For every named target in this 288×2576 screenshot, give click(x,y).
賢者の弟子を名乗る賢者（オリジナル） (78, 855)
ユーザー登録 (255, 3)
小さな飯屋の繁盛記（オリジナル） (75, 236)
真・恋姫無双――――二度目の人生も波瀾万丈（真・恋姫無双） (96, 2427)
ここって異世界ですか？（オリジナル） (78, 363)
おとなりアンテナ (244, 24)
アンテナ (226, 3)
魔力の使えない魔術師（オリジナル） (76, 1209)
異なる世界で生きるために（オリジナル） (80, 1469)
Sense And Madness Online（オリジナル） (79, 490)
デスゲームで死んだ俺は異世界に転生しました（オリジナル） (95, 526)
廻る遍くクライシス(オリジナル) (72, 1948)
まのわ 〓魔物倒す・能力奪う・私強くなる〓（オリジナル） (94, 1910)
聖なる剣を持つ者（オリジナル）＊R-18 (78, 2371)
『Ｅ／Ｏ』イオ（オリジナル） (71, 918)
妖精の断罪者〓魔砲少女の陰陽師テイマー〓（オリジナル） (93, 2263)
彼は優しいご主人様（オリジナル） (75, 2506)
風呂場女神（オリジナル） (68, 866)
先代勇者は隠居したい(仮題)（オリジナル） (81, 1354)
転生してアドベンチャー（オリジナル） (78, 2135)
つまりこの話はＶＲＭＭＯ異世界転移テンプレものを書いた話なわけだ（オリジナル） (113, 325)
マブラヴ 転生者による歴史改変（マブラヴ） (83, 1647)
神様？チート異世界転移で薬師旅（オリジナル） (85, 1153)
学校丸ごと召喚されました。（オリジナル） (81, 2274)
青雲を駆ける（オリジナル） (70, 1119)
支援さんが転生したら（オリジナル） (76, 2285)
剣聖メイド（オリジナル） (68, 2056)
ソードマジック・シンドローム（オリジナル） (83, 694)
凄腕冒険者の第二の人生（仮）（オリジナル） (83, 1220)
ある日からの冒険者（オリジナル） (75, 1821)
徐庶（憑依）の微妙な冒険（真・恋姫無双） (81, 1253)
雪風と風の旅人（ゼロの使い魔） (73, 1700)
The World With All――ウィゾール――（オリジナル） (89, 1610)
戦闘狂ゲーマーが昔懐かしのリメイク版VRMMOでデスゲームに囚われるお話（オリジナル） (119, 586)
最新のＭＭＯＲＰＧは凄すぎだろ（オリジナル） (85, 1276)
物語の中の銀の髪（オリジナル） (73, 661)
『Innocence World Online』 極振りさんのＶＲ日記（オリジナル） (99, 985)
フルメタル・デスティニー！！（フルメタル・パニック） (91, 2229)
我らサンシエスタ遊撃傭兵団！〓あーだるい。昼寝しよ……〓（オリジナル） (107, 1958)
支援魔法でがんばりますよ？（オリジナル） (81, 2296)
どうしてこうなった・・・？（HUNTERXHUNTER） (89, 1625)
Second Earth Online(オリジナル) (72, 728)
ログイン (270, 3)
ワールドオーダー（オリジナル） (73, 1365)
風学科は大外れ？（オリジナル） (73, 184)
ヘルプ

=== Exercise details ===
The expected output is every line of the records in which the string "恋姫無双" appears.

=== Response area ===
真・恋姫無双――――二度目の人生も波瀾万丈（真・恋姫無双） (96, 2427)
徐庶（憑依）の微妙な冒険（真・恋姫無双） (81, 1253)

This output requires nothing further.